Leave out the pictures and restate the rest of the data exactly.

MATERIAL TO PROCESS section start

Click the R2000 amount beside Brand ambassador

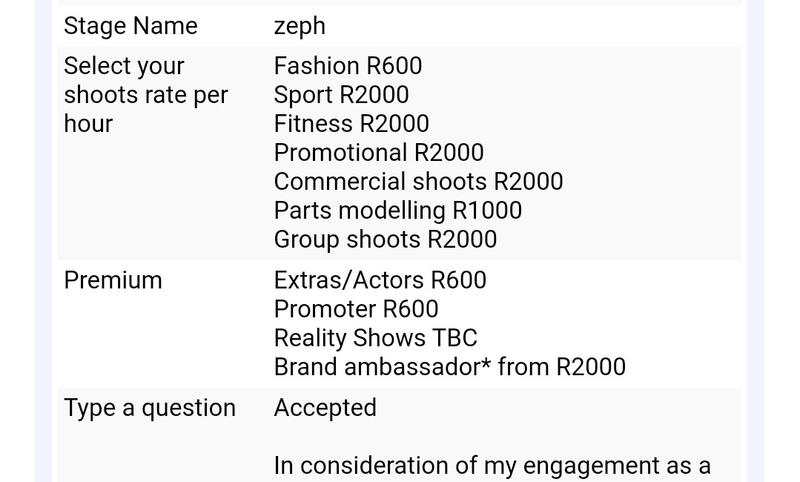591,367
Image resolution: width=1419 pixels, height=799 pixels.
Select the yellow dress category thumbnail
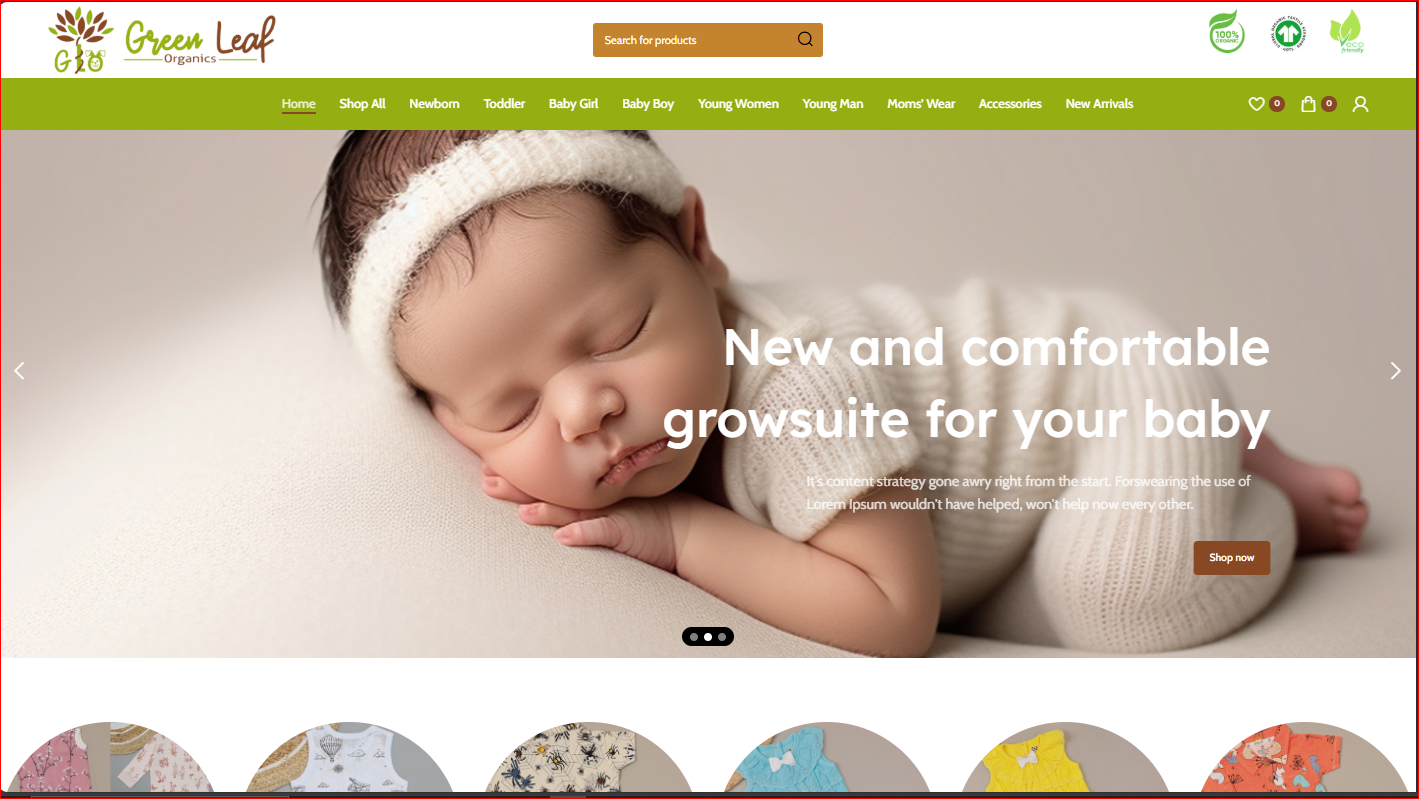point(1064,758)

MATERIAL TO PROCESS section end

## ANSWER SPACE
Click the R2000 amount beside Brand ambassador

591,367
Image resolution: width=1419 pixels, height=799 pixels.
Select the yellow dress category thumbnail
point(1064,758)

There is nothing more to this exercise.